**ACTIVITY:** Give again, word for word, every line below from the one that has "Open the three-dot more options menu" through the one that has "Given: Click the 宮川創 author link", both included, and no others.

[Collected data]
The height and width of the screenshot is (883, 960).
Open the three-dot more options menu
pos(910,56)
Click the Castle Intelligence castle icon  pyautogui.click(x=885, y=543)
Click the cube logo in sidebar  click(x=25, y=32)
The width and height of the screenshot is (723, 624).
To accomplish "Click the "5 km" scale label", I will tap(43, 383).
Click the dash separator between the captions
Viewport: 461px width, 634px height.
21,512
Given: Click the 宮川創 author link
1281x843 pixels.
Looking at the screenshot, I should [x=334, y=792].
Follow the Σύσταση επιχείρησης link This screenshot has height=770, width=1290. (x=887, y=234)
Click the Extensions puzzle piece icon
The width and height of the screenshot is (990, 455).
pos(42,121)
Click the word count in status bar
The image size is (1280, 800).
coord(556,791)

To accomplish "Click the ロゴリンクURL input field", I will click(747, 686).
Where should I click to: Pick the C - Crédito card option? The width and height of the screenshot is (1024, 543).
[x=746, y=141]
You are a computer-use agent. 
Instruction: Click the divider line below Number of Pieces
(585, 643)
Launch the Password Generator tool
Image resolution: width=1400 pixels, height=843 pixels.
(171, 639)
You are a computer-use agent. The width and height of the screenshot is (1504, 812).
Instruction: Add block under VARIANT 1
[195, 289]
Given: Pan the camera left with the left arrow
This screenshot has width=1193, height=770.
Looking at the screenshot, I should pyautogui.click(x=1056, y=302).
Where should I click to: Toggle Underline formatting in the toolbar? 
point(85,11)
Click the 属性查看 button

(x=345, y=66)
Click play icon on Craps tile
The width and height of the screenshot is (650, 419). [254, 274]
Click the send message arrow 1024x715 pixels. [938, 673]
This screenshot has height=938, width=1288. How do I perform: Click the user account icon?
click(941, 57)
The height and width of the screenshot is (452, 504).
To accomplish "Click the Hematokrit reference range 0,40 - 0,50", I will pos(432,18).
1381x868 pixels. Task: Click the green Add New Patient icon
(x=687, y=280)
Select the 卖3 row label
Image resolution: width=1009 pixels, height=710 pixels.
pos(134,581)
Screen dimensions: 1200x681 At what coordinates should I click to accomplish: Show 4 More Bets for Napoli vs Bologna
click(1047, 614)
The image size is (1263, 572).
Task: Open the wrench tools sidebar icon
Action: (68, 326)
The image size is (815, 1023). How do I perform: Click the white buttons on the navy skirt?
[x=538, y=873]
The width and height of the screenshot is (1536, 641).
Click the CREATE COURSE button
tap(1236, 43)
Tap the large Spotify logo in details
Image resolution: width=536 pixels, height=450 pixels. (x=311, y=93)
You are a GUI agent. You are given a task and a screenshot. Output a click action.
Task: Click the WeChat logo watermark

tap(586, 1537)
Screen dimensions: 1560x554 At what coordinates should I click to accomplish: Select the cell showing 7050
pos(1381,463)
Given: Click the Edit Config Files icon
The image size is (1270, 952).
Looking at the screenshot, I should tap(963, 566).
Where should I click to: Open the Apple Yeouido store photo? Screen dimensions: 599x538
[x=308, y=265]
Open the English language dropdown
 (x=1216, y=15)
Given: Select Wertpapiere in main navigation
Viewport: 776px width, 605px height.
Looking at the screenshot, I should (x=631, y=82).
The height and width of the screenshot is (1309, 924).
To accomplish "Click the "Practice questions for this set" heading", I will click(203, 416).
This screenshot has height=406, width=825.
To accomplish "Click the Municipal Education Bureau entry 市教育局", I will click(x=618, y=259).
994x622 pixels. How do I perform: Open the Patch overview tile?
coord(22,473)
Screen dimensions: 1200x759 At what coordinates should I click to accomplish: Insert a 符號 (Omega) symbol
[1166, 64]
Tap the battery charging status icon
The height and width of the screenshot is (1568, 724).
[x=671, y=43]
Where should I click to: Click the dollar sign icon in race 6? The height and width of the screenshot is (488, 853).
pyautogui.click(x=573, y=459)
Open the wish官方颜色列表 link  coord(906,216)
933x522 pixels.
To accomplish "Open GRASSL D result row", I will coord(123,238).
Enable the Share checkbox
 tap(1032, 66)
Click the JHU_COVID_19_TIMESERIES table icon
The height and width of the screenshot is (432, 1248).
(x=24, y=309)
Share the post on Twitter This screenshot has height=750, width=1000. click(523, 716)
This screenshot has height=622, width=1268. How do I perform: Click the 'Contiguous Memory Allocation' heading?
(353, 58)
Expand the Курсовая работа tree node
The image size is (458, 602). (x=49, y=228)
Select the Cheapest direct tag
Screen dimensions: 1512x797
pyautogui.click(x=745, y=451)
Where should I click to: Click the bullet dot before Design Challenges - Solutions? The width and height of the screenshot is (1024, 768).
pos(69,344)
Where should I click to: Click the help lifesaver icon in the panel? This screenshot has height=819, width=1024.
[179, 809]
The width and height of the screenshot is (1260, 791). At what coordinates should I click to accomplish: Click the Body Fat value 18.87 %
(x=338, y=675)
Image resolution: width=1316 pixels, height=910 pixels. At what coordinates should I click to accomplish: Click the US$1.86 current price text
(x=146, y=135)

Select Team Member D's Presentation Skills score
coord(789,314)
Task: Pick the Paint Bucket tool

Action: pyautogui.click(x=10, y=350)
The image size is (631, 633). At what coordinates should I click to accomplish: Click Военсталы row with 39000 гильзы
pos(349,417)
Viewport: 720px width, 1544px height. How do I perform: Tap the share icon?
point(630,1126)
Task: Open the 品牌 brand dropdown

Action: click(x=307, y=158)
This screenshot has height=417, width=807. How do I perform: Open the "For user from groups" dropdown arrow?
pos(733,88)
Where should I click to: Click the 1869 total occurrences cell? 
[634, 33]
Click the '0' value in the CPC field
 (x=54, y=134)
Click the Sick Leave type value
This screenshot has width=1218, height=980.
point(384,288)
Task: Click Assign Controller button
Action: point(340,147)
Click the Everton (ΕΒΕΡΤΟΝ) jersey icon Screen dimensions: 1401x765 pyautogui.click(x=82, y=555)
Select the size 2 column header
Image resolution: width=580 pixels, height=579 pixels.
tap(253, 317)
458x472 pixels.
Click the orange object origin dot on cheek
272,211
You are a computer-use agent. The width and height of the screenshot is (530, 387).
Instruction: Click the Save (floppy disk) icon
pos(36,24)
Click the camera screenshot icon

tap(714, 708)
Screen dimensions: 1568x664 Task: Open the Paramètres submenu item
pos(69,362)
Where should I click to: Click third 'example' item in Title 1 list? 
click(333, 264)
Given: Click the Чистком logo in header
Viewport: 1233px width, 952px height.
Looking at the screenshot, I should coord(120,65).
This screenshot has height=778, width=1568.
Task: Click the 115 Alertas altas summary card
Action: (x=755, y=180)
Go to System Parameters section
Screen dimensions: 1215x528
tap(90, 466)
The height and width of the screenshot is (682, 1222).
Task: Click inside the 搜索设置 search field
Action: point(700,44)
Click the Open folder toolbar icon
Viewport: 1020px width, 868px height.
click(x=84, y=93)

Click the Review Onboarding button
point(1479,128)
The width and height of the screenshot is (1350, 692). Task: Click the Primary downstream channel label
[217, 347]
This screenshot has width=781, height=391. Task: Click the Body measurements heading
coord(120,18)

**ANSWER BOX:**
Open the three-dot more options menu
pos(910,56)
Click the Castle Intelligence castle icon  pyautogui.click(x=885, y=543)
Click the cube logo in sidebar  click(x=25, y=32)
The width and height of the screenshot is (723, 624).
To accomplish "Click the "5 km" scale label", I will tap(43, 383).
Click the dash separator between the captions
Viewport: 461px width, 634px height.
21,512
Given: Click the 宮川創 author link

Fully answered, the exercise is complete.